>>>>>

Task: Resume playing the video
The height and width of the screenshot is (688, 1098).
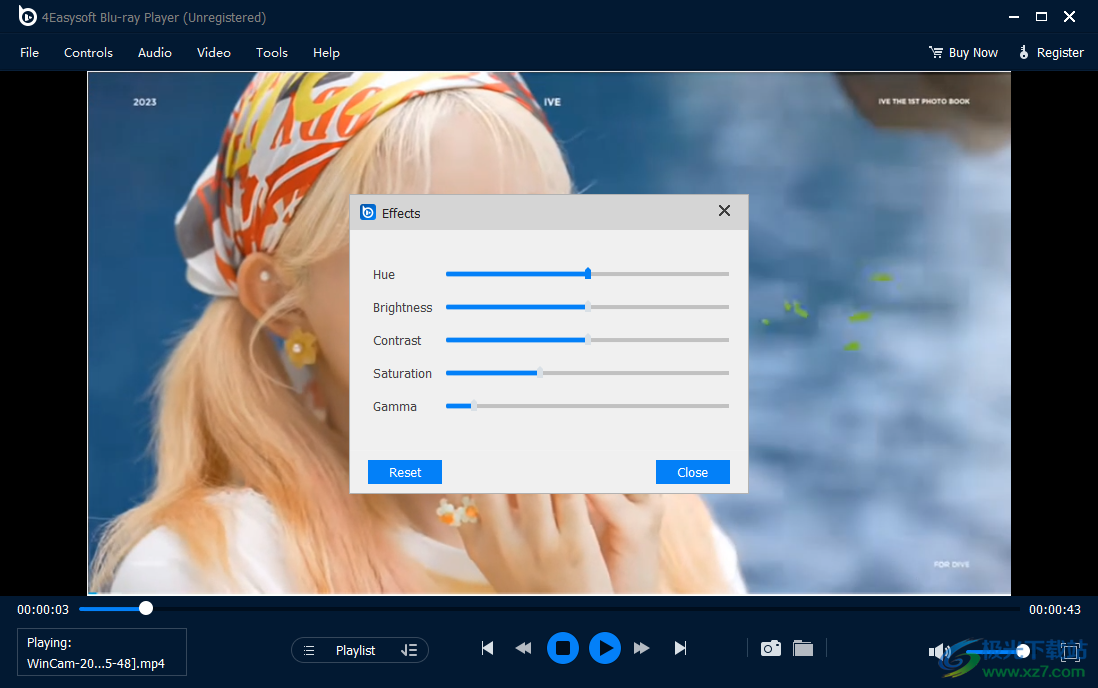Action: [x=605, y=648]
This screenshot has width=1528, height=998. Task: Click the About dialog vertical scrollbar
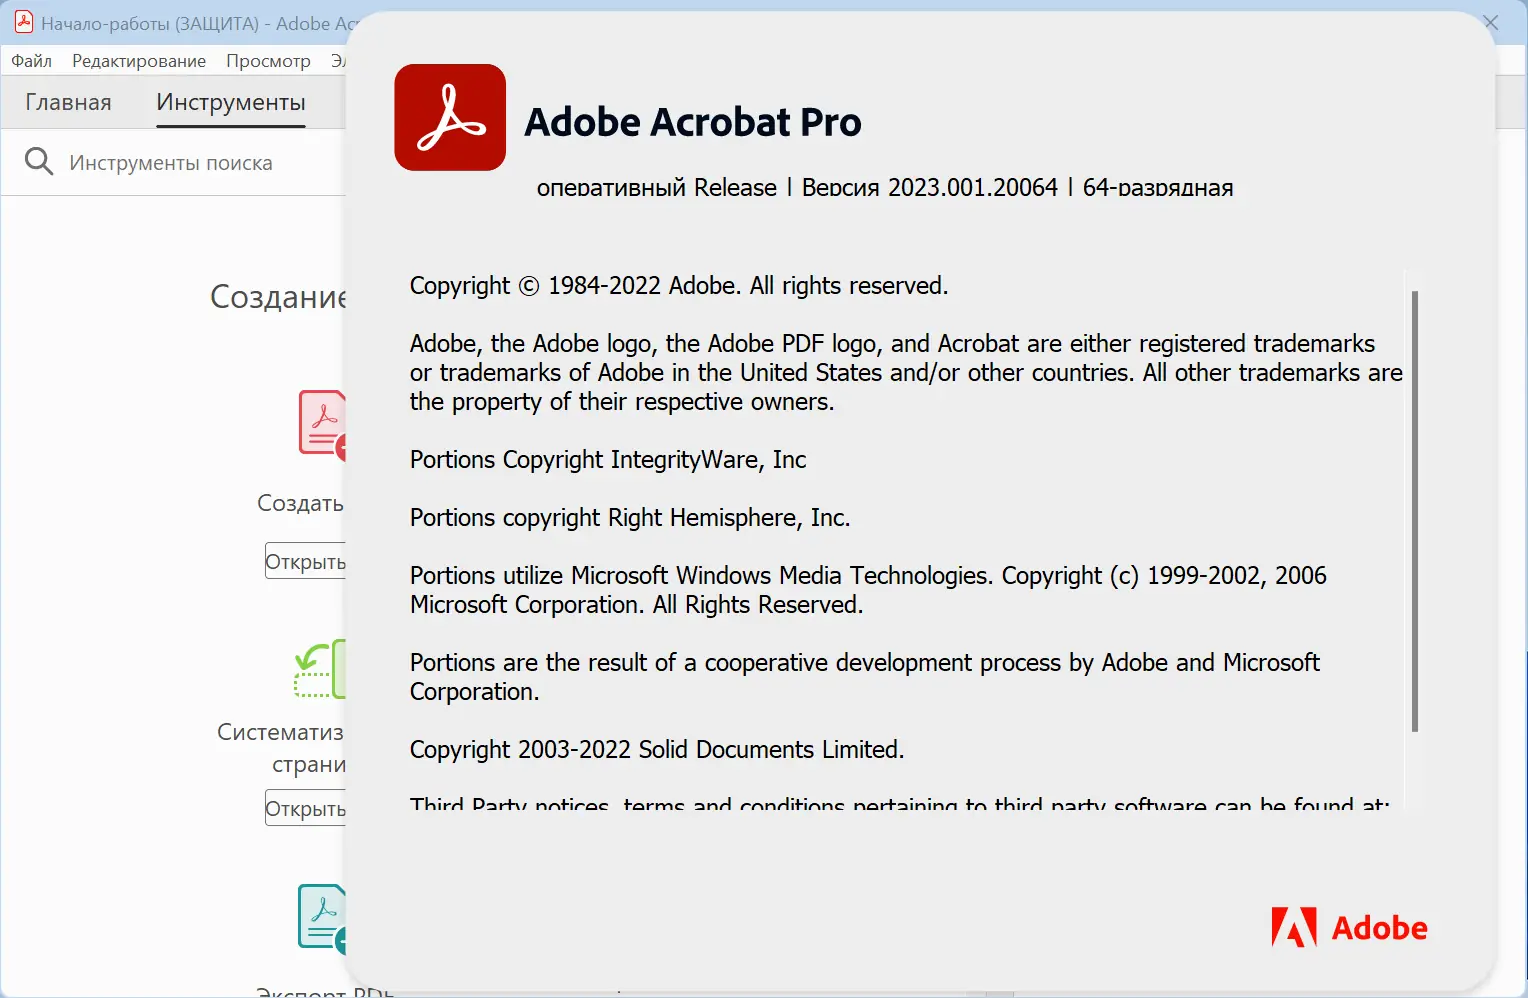1414,510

<<<<<

◆ **Written exercise**
Update the entries by replacing every "screenshot" with "image" and leaving everything else unchanged. Omit the pictures from your version.

◆ **Answer**
Task: Resume playing the video
The height and width of the image is (688, 1098).
Action: [x=605, y=648]
This image has width=1528, height=998. Task: Click the About dialog vertical scrollbar
1414,510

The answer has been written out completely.